- Born: Sarah Ann Kozer 16 December 1973 (age 52) Hunker, Pennsylvania, United States
- Occupation: Reality TV star

= Sarah Kozer =

American actress and model

Sarah Ann Kozer (born December 16, 1973) is a television personality best known for her appearance in the reality television series Joe Millionaire, finishing as the runner-up to Zora Andrich.

==Personal life==
Kozer was born and raised in the Pittsburgh suburb of Hunker, Pennsylvania. She graduated from George Mason University with a degree in philosophy and women's studies and attended Southwestern University School of Law, without completing her law degree. She is also a strict vegetarian, and she has said she would not eat meat for money. (She later proved this in her reality TV career.)

==Career==
She appeared in a cover-featured pictorial in the June 2003 issue of Playboy. After a legal battle over unauthorized use of her name and likeness, Kozer applied for and was approved for a US trademark on her name (US TM #3026990). She's appeared in a number of fetish films under the name "Cindy Schubert".
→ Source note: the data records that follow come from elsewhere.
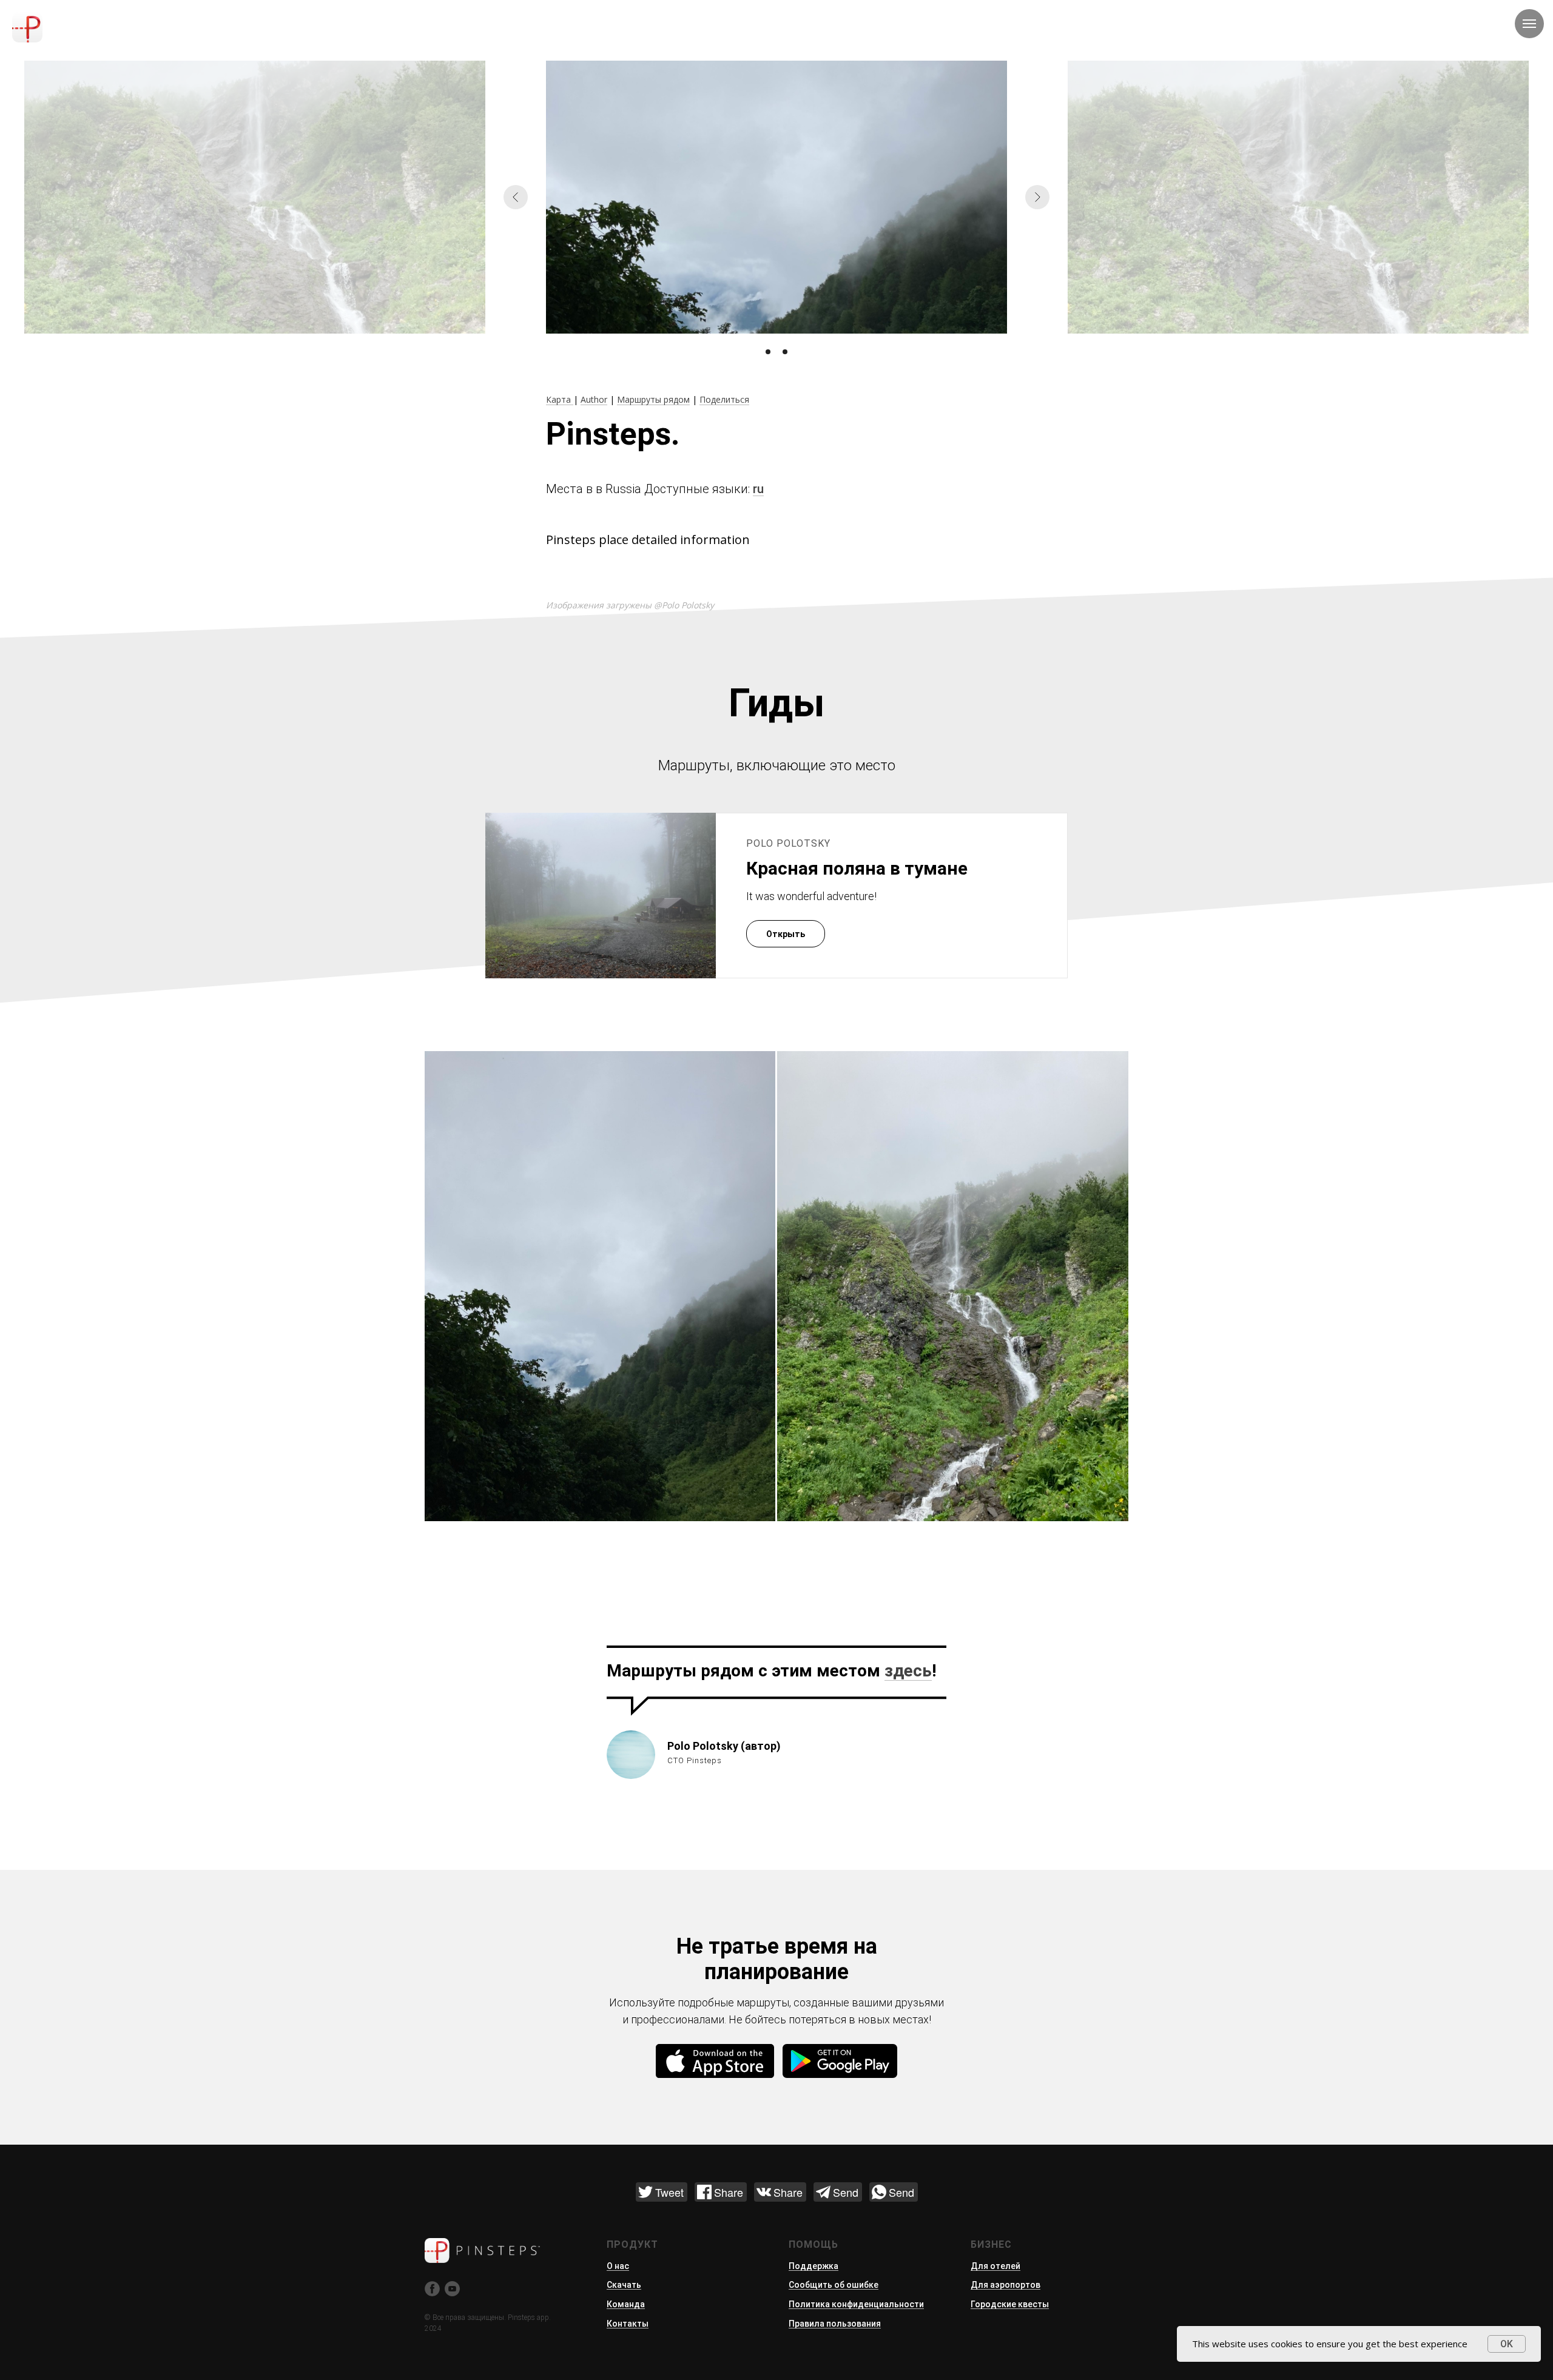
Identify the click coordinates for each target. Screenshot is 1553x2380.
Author (594, 399)
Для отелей (995, 2266)
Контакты (627, 2323)
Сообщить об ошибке (833, 2285)
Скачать (624, 2285)
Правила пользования (835, 2323)
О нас (618, 2266)
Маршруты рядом (653, 399)
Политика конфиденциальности (856, 2304)
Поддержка (813, 2266)
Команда (626, 2304)
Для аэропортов (1005, 2285)
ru (758, 489)
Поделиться (724, 399)
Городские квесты (1010, 2304)
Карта (559, 399)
In January 2004, Kozer was chosen to participate on the British reality show Back to Reality, which aired on Channel 5 in the United Kingdom. During her time in the house, she had a modest "showmance" with contestant James Hewitt. She was later evicted before the series finale. After being voted out, it became known she had finished work on her first novel and was also working on a cook book. She also had an uncredited role as a groupie in Almost Famous.